Thursday, March 12, 2015

How stressful is Malaysia's stress test?

The IMF has published Bank Negara's parameters for stress testing a while back.  

A short primer, is that the stress tests are run for two scenarios.  One, a sharp drop to about -2 percent and then a V-shaped recovery.  Another is a slower drop to just below 0 percent GDP, but followed by a slower paced recovery.

I'm glad to say that Bank Negara follows Basel's baseline -2 percent GDP adverse scenario, which will likely be what will happen when Malaysia puts institutes the GST.  But the tests are not stressful enough.  I'd like to see a scenario where S1 drops to -2 percent and then slowly recovers because that is what will likely happen when Malaysia institutes the GST.  

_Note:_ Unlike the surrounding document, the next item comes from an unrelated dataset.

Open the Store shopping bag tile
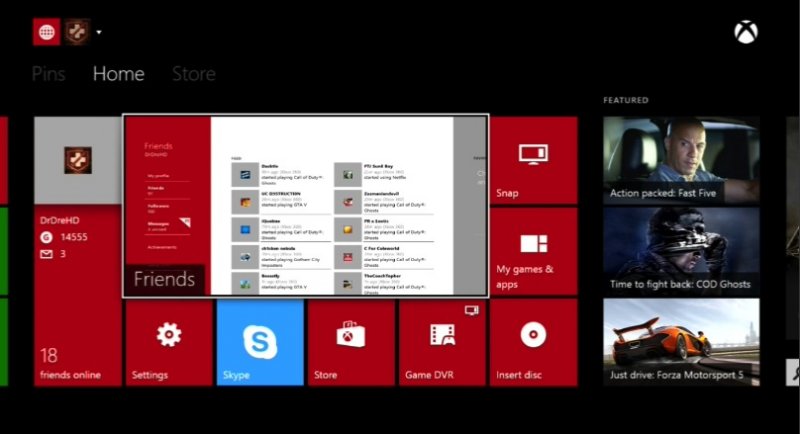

If the world economies suffer, the stress tests will be a shambles.  Actually Malaysia should include the effects of GST in the oncoming year as a baseline scenario (shift the y axis up by 5 percent).  Then we will truly have a valid stress test.  This stress test I repeat is a JOKE.  The only way the stress tests are valid is if the world economy doesn't slow down!

Furthermore, in adverse scenarios, the smaller banks would likely need to re-capitalization!  stay away from the smaller banks, they will need cash calls in the oncoming year.  That is almost a 90 percent chance of occurring under the adverse scenarios.  And we are going to get the adverse scenario no matter what due to our GST.